━━━━━ Records to use

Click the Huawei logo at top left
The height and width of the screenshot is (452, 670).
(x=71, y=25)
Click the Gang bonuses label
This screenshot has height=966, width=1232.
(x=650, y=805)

━━━━━━━━━━

About this exercise: Whatever appears in the data above should be set down again exactly.

Solution for this problem:
Click the Huawei logo at top left
The height and width of the screenshot is (452, 670).
(x=71, y=25)
Click the Gang bonuses label
This screenshot has height=966, width=1232.
(x=650, y=805)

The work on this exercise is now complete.